Ministry of Education, Guyana

Tuesday, 30 December 2014 16:00

Education Ministry focuses on vulnerable in newest Strategic Plan

Although, from all indications Guyana has been able to achieve respectable rates at the different levels of education, there yet exists a notable challenge in schooling two specific categories of children.

These, according to Minister of Education, Priya Manickchand, are ‘at risk and vulnerable’ children as well as those who have ‘special education needs’.
The Minister said that a primary priority area to help address the schooling needs of the two subgroups is to bring them into school and help them to complete the requisite stay.
But according to Manickchand, once the target students, like those in other normal groupings, are enrolled into the schools system there is also another challenge that exists – to keep them in school.
“…Once in school, the focus, even for the two sub-groups, would be to maximise their learning achievements,” said the Minister.
Addressing this state of affairs has been carefully noted in the Ministry’s newest Strategic Plan.
The Plan, which will span a period of 2014 – 2018, is one that was designed to cater to all levels within the education system and will therefore help to guide the operation of the Ministry over the next five years.
Manickchand said that in designing the Plan, a wide variety of stakeholders, both within and outside of the Ministry, were consulted.
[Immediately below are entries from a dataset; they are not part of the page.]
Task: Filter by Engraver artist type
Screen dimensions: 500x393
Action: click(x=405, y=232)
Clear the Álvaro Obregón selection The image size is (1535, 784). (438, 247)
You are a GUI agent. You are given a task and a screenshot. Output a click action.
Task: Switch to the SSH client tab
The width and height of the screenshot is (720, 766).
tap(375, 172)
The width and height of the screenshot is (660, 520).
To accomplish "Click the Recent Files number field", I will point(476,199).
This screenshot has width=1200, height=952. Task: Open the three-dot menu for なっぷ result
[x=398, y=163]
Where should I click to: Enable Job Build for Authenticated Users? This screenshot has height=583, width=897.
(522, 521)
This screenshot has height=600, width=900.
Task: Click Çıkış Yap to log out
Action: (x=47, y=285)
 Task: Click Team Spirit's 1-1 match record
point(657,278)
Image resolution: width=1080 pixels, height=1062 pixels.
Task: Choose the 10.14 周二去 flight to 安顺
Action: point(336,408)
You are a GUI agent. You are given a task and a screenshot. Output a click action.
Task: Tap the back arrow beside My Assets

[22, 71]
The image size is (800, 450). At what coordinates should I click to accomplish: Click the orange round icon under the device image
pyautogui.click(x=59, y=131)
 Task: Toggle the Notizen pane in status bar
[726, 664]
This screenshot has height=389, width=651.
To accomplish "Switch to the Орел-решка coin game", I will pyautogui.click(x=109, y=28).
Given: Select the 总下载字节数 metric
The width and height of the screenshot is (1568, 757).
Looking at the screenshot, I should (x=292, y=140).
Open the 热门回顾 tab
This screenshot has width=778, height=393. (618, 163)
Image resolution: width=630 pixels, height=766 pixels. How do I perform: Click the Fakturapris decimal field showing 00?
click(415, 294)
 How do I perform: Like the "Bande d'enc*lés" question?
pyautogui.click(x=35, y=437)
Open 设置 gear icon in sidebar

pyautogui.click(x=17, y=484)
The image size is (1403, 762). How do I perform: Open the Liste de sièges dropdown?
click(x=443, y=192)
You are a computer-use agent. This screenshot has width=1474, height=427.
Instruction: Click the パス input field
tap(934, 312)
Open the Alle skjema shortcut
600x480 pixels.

This, she said, resulted in the Plan focusing on increasing the learning achievements at all levels of education and for all sub-groups and decreasing the difference in learning outcomes between sub-groups especially students in Coastal and Hinterland schools.
According to the Education Minister, the recognised learning outcomes of primary concerns are literacy and numeracy followed by Science and Technology, subject areas that will be given especially closed attention.
And there might already be significant results in terms of improved attendance rates. But according to the Minister, quantifying this state of affairs may not be possible at this point as enrolment rates cannot be credibility estimated until the new census data on the size of the population by age has been released.
Nevertheless, she said, “Guyana seems to have achieved respectable rates at the different levels of education.”
The Minister has informed too that there have been clearly identified initiatives to be pursued, with the guidance of the Strategic Plan, that are aimed at achieving six intermediate outcomes.
And, according to her, progress on these outcomes is expected to translate into improved learning outcomes for all sub-groups.
But achieving this goal, the Minister noted, will require, among other things, that the performance of all Government Departments responsible for implementing the Strategic Plan’s priorities are improved.
Also, there will be need for the establishment of a functional accountability system that creates incentives to improve students’ learning outcomes, even as moves are made to improve the quality of school facilities, the quality of teaching and the curriculum.
Also needful, the Minister said, is the availability of teaching/learning materials and the alignment of materials in the curricula of training programmes, and even an improved and revised curricula that is coupled with increased instructional time.
But according to the Minister, any five-year plan in any sector and in any country is potentially vulnerable to events beyond the sector’s control.
These, Manickchand added, can include political instability in the country, changes in the Government’s priorities on which the Plan depends, and, according to her too, “changes in the priorities can occur when the party in power changes…”
Changes in the Plan could be linked to economic disruptions to undermine the Government’s funding base for the Plan and changes in donor funding, said Manickchand.
And according to her, “any of these events can happen in Guyana over the next five years but their probabilities are judged to be moderately low or low.”
She premised her theory on the fact that the education sector has always been regarded as a major priority, and went on to point out that “with this administration evidencing stable support for the sector we are in the process of refining the costing of this Plan which we expect we will be able to release in publication (form) by mid-January.”
According to Manickchand, over the years of the present administration in office there has been robust support to the education system reflected by at least 15 per cent of the national budget, being directed to this sector.